The UFC stacked the card with a fair mix of Russian veterans and prospects, but it was the younger fighters who really stood out. 26-year-old light heavyweight Magomed Ankalaev turned in a dominant performance, with one of the year’s best knockouts. He is a dangerous striker in both stances, with great fluidity. Combine that with his grappling prowess and you have what they call a blue-chip prospect. Fellow Russians, Petr Yan and Khalid Murtazaliev, also had great showings in Moscow.

As for non-Russian prospects, Jordan Johnson and Jin Soo Son really stood out from the crowd. Although Son was outclassed by Yan, he turned in one of the most savage and entertaining performances in recent memory. Considering he was the biggest underdog on the card and relatively unknown, he really made the most out of this opportunity and gained a plethora of new fans, despite the loss.

IS JORDAN JOHNSON A LEGIT CONTENDER AT 185-POUNDS?

Jordan Johnson may not be the most flashy or exciting fighter to watch, but he pushes a relentless pace and is able to rely on his elite wrestling skills to grind out victories, furthermore, his striking ability continues to rapidly improve. The middleweight division is certainly more talent-stacked than the light heavyweight division, however, the size advantage which Johnson gains by moving down in weight may very well offset the higher level of competition.

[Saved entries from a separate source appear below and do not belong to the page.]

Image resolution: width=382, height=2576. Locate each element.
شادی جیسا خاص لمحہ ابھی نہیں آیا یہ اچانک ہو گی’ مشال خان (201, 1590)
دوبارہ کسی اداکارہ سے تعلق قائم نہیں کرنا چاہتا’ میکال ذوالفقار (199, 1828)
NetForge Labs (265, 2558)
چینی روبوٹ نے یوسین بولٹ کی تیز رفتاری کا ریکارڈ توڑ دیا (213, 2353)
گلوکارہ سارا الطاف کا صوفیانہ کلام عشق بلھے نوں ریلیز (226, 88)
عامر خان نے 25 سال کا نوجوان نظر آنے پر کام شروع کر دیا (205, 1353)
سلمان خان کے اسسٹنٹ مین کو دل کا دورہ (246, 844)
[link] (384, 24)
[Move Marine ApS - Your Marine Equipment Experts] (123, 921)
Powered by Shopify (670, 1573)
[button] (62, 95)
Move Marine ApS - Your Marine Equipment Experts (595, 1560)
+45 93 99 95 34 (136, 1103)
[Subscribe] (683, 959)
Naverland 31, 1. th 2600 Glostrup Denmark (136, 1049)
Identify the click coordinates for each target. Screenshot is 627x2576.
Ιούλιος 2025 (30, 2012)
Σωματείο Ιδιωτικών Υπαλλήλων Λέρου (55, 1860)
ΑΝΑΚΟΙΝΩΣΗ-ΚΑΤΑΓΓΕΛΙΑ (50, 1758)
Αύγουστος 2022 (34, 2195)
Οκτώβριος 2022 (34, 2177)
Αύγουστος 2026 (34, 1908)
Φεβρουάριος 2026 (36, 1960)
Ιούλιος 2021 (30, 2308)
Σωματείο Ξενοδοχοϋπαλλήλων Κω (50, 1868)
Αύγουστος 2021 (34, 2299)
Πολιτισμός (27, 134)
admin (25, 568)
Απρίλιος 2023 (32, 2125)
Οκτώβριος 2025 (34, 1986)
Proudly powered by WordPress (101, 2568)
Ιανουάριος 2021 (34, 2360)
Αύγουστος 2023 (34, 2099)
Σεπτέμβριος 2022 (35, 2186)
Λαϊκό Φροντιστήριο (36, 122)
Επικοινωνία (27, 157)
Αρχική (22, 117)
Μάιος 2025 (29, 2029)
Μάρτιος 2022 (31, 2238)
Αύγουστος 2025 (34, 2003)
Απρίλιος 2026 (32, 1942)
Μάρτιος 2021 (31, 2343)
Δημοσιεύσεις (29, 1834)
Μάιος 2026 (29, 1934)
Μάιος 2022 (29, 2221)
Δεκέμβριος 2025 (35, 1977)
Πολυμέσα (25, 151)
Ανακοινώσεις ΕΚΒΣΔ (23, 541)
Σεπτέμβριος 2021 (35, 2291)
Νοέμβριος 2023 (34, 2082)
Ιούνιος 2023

It’s definitely a trade-off, but only time will tell if this is a worthwhile career choice for the now 10-0 Johnson. One thing is for sure; Johnson looked phenomenal on Saturday, submitting Adam Yandiev and handing him his first professional loss in the process.

WHAT’S NEXT FOR JAN BLACHOWICZ?

The 35-year-old has had quite an interesting career arc in the UFC, thus far. After debuting with a first-round TKO of Ilir Latifi, Blachowicz faced some of the light heavyweight division’s top talent and dropped four out of five decisions to fighters including Corey Anderson, Jimi Manuwa and Alexander Gustafsson. On Saturday, he made easy work of Nikita Krylov, a man who was once viewed as one of the division’s best young fighters.

Blachowicz has won four in a row and is certainly one of the most qualified contenders for Daniel Cormier’s belt. “DC” was called out by Blachowicz in his post-fight interview, but it seems unlikely that we’ll ever witness that fight. Seemingly aware of this fact, Blachowicz also called out Alexander Gustafsson as a consolation.

Earlier this year, Blachowicz was able to avenge his 2015 loss to Jimi Manuwa, and I’d be interested to see if he can do the same against Gustafsson. Blachowicz has fought four times (and looked great each time) in the time span since Gustafsson last made an appearance in the octagon. I could see the Polish veteran riding this momentum into a victory over “Gus” and an eventual title-shot. Then again, Gustafsson has all the tools that make him a nightmare opponent for even the division’s best fighters.

THE 41-YEAR-OLD CONTENDER

Aleksei Oleinik is now 6-2 in the UFC and his win over Mark Hunt should launch him into the heavyweight division’s top-10. Things appeared to be unraveling quickly for Oleinik, as several heavy leg kicks by Hunt rendered the Russian’s lead leg nearly useless. Furthermore, Hunt caught him with a heavy right hand that would have put most opponents to sleep.

However, the now 57-11 heavyweight showed amazing resilience and toughness as he hung in there and eventually was able to secure the takedown in the latter-part of round one. Once the fight hit the mat, Hunt had no answer for the submission specialist and quickly found himself on the losing end of a rear-naked choke.

A SHOUTOUT TO THE COMMENTARY TEAM

As per usual with European fight cards, fans were treated to the excellent commentary of Dan Hardy and John Gooden, with an added bonus — lightweight Paul Felder. Felder has shown his natural commentary chops over the past year on various fight night and contender series events, but he hasn’t quite made it to the top of the commentator pecking order. Saturday’s commentary trio was entertaining and displayed solid chemistry. I would love to see more of this trio going forward.